◆ GIVEN INFORMATION
----
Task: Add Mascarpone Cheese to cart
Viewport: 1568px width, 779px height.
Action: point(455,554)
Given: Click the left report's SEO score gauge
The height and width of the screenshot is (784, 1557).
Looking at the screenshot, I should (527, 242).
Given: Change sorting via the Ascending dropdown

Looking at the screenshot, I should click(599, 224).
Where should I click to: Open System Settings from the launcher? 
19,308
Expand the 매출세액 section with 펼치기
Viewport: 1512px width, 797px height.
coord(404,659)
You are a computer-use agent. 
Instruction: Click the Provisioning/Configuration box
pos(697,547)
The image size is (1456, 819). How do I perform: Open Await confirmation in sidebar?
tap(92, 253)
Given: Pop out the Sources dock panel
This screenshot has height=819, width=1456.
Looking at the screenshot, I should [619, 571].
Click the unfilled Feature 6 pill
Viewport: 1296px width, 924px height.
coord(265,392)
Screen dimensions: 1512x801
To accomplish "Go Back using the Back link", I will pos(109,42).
----
◆ REQUIREMENT
Take the lines from the one containing "The height and" to the last line of the material above and write them out exactly.

◆ ANSWER TO THIS TASK
The height and width of the screenshot is (784, 1557).
Looking at the screenshot, I should (527, 242).
Given: Change sorting via the Ascending dropdown

Looking at the screenshot, I should click(599, 224).
Where should I click to: Open System Settings from the launcher? 
19,308
Expand the 매출세액 section with 펼치기
Viewport: 1512px width, 797px height.
coord(404,659)
You are a computer-use agent. 
Instruction: Click the Provisioning/Configuration box
pos(697,547)
The image size is (1456, 819). How do I perform: Open Await confirmation in sidebar?
tap(92, 253)
Given: Pop out the Sources dock panel
This screenshot has height=819, width=1456.
Looking at the screenshot, I should [619, 571].
Click the unfilled Feature 6 pill
Viewport: 1296px width, 924px height.
coord(265,392)
Screen dimensions: 1512x801
To accomplish "Go Back using the Back link", I will pos(109,42).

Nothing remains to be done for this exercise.